--- Yapılacak İşler ---
**a)** Örgütleme konulu metinden bir bölümü değiştirmeden yazın: "Yapılacak İşlerin Belirlenmesi" sözlerinin geçtiği yerden başlayıp "ikincil bölümler saptanır." sözlerinden sonra bitirin.
**b)** Örgütlemeyi anlatan metni son cümlesinden sonra sürdürün.

━━ Verilen Metin ━━

YÖNETİM VE ORGANİZASYON I - Ünite 6: Örgütleme Özeti :
PAYLAŞ:Ünite 6: Örgütleme
Örgütleme
Yönetim faaliyetinin yerine getirilmesinde ilk aşama planlamadır. Planlama fonksiyonundan sonra en önemli iş örgütlemedir. Örgüt ve örgütleme kelimeleri aynı amaçla kullanılmasına karşın farklı anlamlara gelmektedir. Örgüt bir amaç için bir araya gelmiş insanların başarıyı artırmak için güçlerini birleştirmeleridir. Örgütleme saptanan amaçlara ulaşmak için gerekli koşulları sağlama faaliyetidir. Örgütleme işlevinin söz ettiğimiz zaman öncelikle biçimsel bir yapıyı düşünürüz. Biçimsel yapı dediğimiz zaman insanlar arasındaki işle ilgili işler ve örgüt içi ilişkiler söz konusu olur.
Örgütlemenin temelinde yatan insan ihtiyaçlarıdır. İnsanlar bütün ihtiyaçlarını kendileri karşılayabilselerdi örgüt yoluyla ihtiyaçları karşılama yoluna gitmezlerdi.
Örgütlemenin Evreleri
Örgütlemenin ön çalışması olan planlamanın hazırlanmasından sonra planlamadaki amaçların gerçekleşmesi için en önemli aşama sırasıyla bazı adımların atılması gerekir. Planlama aşamasında ortaya atılan ve gerçekleştirilen soyutlamalar, örgütleme aşamasında kağıda dökülmekte ve böylelikle daha somut bir niteliğe bürünmektedir. Örgütlemede temel olarak üç aşama söz konusudur.
Yapılacak İşlerin Belirlenmesi ve Gruplandırılması
İlk aşamada amaçlar, politikalar ve yöntemler belirlenir. Örgütleme planlamanın bir devamı olarak görülebilir. Planda öngörülen sayısız işleri en az emek ve giderle saptamak için örgütlemeye gitmek gerekir. İşletmenin faaliyet konusuna göre yapılacak işler belirlendikten sonra hangi fonksiyonların yürütüleceğine karar verilir. Burada yapılacak işler işletmenin büyüklüğü ve yapacağı işlere bağlı olarak ana fonksiyonlar belirlenir daha sonra ikincil bölümler saptanır.

━━━
━━ Veriler ━━

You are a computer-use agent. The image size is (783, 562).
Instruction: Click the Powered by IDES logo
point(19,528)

━━━

--- Yanıt Olarak ---
**a)**
Yapılacak İşlerin Belirlenmesi ve Gruplandırılması
İlk aşamada amaçlar, politikalar ve yöntemler belirlenir. Örgütleme planlamanın bir devamı olarak görülebilir. Planda öngörülen sayısız işleri en az emek ve giderle saptamak için örgütlemeye gitmek gerekir. İşletmenin faaliyet konusuna göre yapılacak işler belirlendikten sonra hangi fonksiyonların yürütüleceğine karar verilir. Burada yapılacak işler işletmenin büyüklüğü ve yapacağı işlere bağlı olarak ana fonksiyonlar belirlenir daha sonra ikincil bölümler saptanır.

**b)**
Personelin Belirlenmesi ve Atanması
Bu aşamada her çalışma grubu için personel bulunması ve atamalarının yapılması gerekir. Bu aşamada çok ayrıntılı olarak hazırlanan iş tanımlarına ihtiyaç vardır.
Yer, Araç ve Yöntemlerin Belirlenmesi
Üçüncü aşama her bireyin kendi mevkisinin fonksiyonlarını doyurucu bir biçimde yerine getirilmesi için gerekli olan fiziksel faktörleri sağlamaktır.
Örgütleme İlkeleri
Örgütün başarılı olması örgüt ilkelerinin uygulanmasına bağlıdır.
Amaç Birliği İlkesi : Örgütleme bazı bölümlerin veya örgütlerdeki bazı insanların başarısı ile değil örgütün bütün unsurları ile sağlanır. Örgütlerin başarısı belirlenen amaçlara ne kadar zamanda ve ne ölçüde ulaşıldığı ile ölçülür. Burada önemli olan nokta amaçların belirlenmesinde rasyonel hareket edilmesi kadar örgütün bir bütün olarak bu amaçlara ulaşmak için ne kadar başarılı olduğudur. İşletmenin belirlediği amaçlarından önce genel amacın belirlenmesi gerekir. Örgütte genel amacın yanında yukarıdan aşağıya doğru azalan yetki ve görevlere paralel olarak amaçlar belirlenir. İşletmenin içinde yer alan grupların istekleri örgütün amaçları ile her zaman örtüşmeyebilir. Üst ve alt amaçlar arasındaki ilişki üst amaçların gerçekleştirilmesi için alt amaçların belirlenmesidir.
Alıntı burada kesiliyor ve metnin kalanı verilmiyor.